12/02/2009 - A INFLUÊNCIA DO PERFIL ROTACIONAL DOS MEMBROS INFERIORES EM PORTADORES DA SÍNDROME DA DOR ANTERIOR DO JOELHO
Introdução
A Síndrome da Dor Anterior do Joelho é a desordem patelofemoral que gera o maior número de queixas em consultórios de medicina desportiva1. Tem incidência duas vezes maior em mulheres e acomete primordialmente adolescentes e adultos jovens, os quais estão diretamente envolvidos com atividades recreativas, desportivas e profissionais2. Devido ao fato de a patologia ser ainda muito discutida, é que se faz necessário investigar de forma mais acurada esta desordem patelar. Uma vez que o mau alinhamento do membro inferior é considerado uma importante causa desta síndrome, o objetivo do presente estudo é discutir a literatura atual acerca da importância da avaliação do perfil rotacional (torção femoral, torção tibial e pronação da articulação subtalar), para que possamos desenvolver uma conduta terapêutica mais eficaz e individualizada.

Materiais e métodos
Este trabalho consta de um levantamento bibliográfico, por meio do acesso a sites de pesquisa (MEDLINE 1966-2008) para obtenção de artigos científicos, através de livros e materiais de acervo pessoal.

Resultados
Alguns autores relatam que existe uma maior predominância da torção femoral interna no desenvolvimento da disfunção patelofemoral, pois o centro da patela irá se mover para uma posição mais medial em relação à espinha ilíaca ântero-superior, aumentando assim o ângulo Q3. Outros autores demonstram que a torção tibial externa pode ocorrer de forma secundária à torção femoral interna, que por sua vez promove estresse do trato íleo-tibial, tensor da fáscia lata e consequentemente do retináculo lateral, aumentando a compressão patelar e causando inclinação lateral da mesma.
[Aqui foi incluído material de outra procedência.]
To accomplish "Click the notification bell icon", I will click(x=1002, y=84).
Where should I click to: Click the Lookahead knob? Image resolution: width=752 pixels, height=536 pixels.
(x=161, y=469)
Ademais, a tensão excessiva de tal musculatura irá aumentar as forças entre o tendão patelar e o tendão quadriciptal, levando ao aumento do ângulo Q4.
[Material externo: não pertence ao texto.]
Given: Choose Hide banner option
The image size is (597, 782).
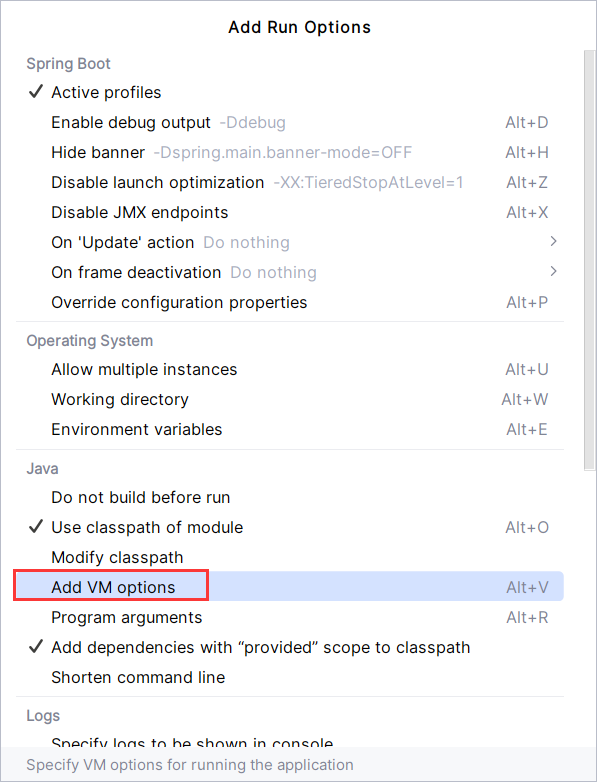Looking at the screenshot, I should (290, 152).
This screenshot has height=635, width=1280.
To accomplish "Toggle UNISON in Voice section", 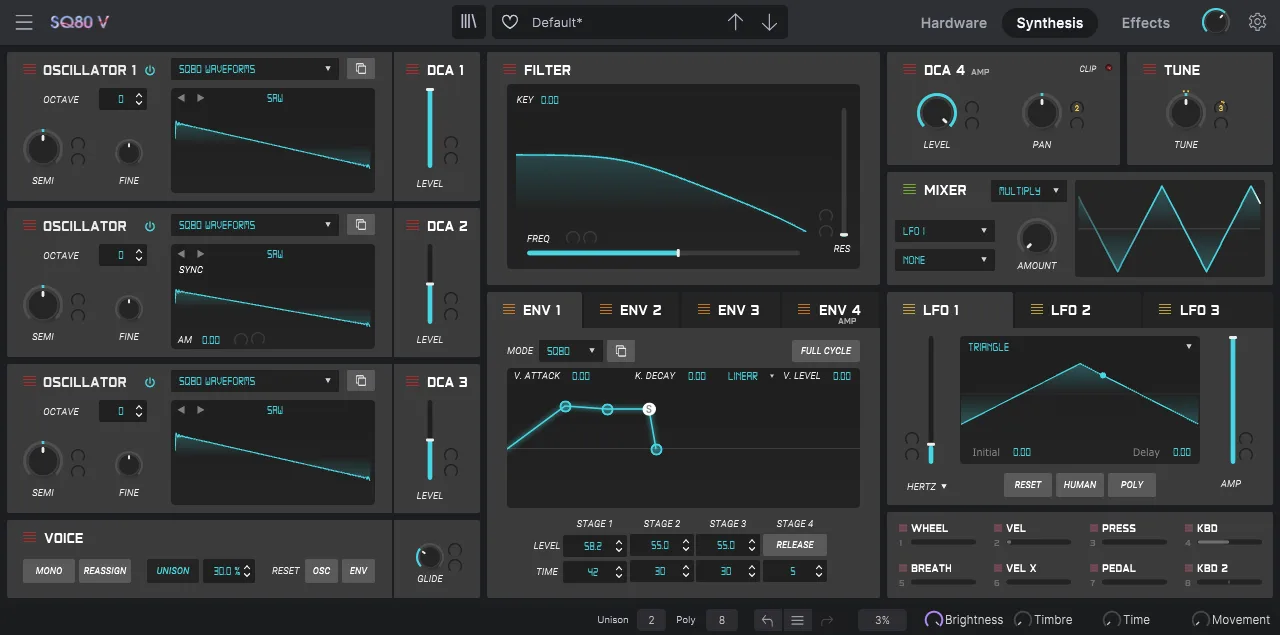I will 173,570.
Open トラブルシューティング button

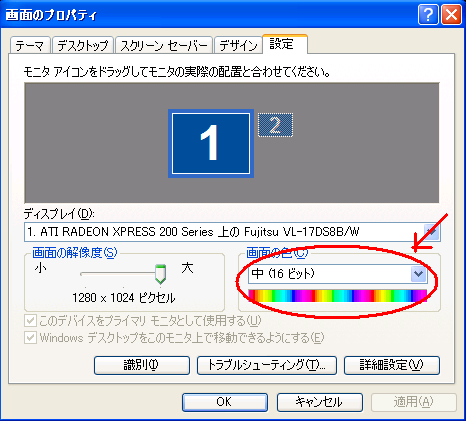[x=267, y=365]
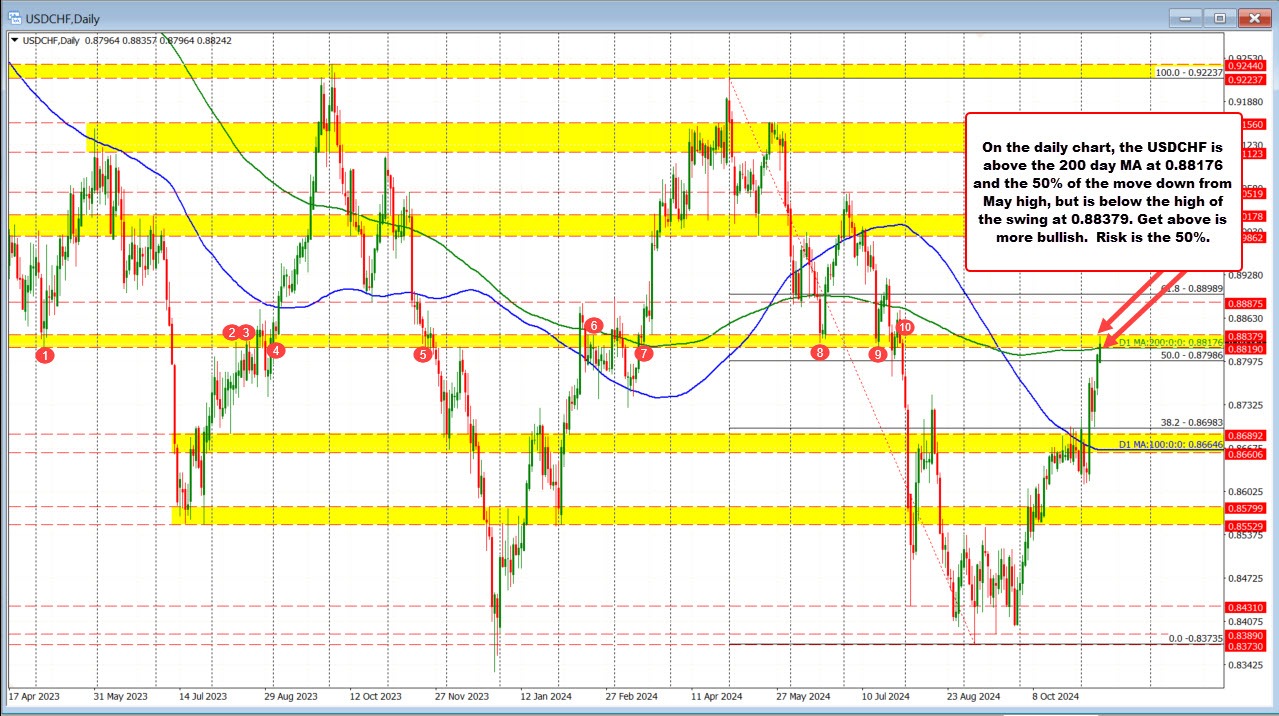The image size is (1279, 716).
Task: Click the 0.88379 red price label
Action: (1250, 336)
A pronação subtalar é um episódio fisiológico que ocorre durante a marcha5, contudo, uma pronação excessiva ou prolongada pode levar à torção femoral interna, de forma compensatória, para gerar uma relativa rotação lateral do platô tibial sobre os côndilos femorais. Tal cascata de alterações resultará no aumento do ângulo Q, implicando diretamente no aumento das áreas de contato e de pressão na superfície articular lateral da patela e incremento da tendência à incongruência patelar e dor2,4,6.

Conclusões
Dentre as alterações rotacionais pesquisadas, a torção femoral interna, rotação lateral da tíbia e pronação subtalar foram as mais encontradas e relacionadas biomecanicamente com o surgimento de tal disfunção patelar. No entanto, ainda há no meio científico, discordância a despeito dessas correlações.